Run your own benchmarks:
```bash
sift benchmark my-collection.sift --source /path/to/large/codebase
```

Sample output:
```
🎯 Key Performance Metrics:
- Import Rate: 1,250 files/sec
- Import Throughput: 45.2 MB/s  
- Average Search Rate: 69,832 queries/sec
```

*Note: Current MVP implements basic substring search.
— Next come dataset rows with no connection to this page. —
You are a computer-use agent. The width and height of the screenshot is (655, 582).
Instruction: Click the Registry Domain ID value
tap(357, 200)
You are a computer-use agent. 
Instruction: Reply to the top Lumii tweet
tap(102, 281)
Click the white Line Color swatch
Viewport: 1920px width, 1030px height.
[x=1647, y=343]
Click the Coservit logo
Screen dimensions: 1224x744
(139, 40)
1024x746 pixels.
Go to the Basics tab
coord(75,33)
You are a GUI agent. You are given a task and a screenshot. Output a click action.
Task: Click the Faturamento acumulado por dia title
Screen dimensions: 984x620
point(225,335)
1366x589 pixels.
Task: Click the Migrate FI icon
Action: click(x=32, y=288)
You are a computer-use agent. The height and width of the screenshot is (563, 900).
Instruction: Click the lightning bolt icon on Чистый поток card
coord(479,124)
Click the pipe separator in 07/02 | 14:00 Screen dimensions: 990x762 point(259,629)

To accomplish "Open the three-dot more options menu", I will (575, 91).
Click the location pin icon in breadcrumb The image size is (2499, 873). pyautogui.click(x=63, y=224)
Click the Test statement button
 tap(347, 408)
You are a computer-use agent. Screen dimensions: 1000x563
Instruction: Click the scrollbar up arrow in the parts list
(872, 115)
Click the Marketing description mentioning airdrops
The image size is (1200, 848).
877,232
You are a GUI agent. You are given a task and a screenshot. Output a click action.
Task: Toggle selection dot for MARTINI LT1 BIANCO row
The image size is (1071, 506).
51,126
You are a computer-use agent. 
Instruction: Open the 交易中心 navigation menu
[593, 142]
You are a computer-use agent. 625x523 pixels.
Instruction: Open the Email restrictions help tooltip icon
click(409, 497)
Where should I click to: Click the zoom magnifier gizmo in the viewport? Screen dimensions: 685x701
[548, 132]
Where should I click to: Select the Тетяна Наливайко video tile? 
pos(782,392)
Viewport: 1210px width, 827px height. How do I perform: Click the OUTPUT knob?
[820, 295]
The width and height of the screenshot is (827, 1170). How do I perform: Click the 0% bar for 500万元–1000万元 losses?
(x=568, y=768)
Regex and trigram indexes coming in future milestones.*

## Storage Guarantees

- **Crash safety**: CRC checks on all frames, atomic manifest updates
- **Consistency**: Single-writer/multi-reader with epoch-based snapshots
- **Durability**: All data flushed to disk before commit
- **Recovery**: Automatic tail repair and index rebuilding

## Development Status

**Current: Milestone 0.2 (Advanced Search) - COMPLETED**
- ✅ Segment writer with CRCs and frame format
- ✅ Path mapping and handle management  
- ✅ CLI: init, import, find, open, regex, compare
- ✅ Basic substring search with line citations
- ✅ **Path FST indexes** for fast path filtering
- ✅ **Trigram indexes** for regex acceleration
- ✅ **Full regex search** via `sift regex` command
- ✅ **Performance benchmarking** with regression detection

**Performance Improvements in v0.2:**
- +16.67% faster queries (90K → 105K QPS)
- +17% better throughput (21.2 → 24.8 MB/s)
- -13.6% faster response times

**Future Milestones**
- [ ] Incremental updates and tombstones
- [ ] SWMR locking and concurrency
- [ ] HTTP API server
- [ ] Python/other language bindings
- [ ] Compaction and bloom filters

## Contributing

SiftDB is designed to be the "SQLite of code search" - a reliable, embeddable database optimized for grep-like queries. 

Key design principles:
- **Agent-first**: APIs return structured citations, not just text
- **Append-only**: Immutable storage with indexes as caches
- **Citation-precise**: Every result includes file:line information
- **Crash-safe**: CRCs and atomic updates throughout

## License

MIT License - see LICENSE file for details.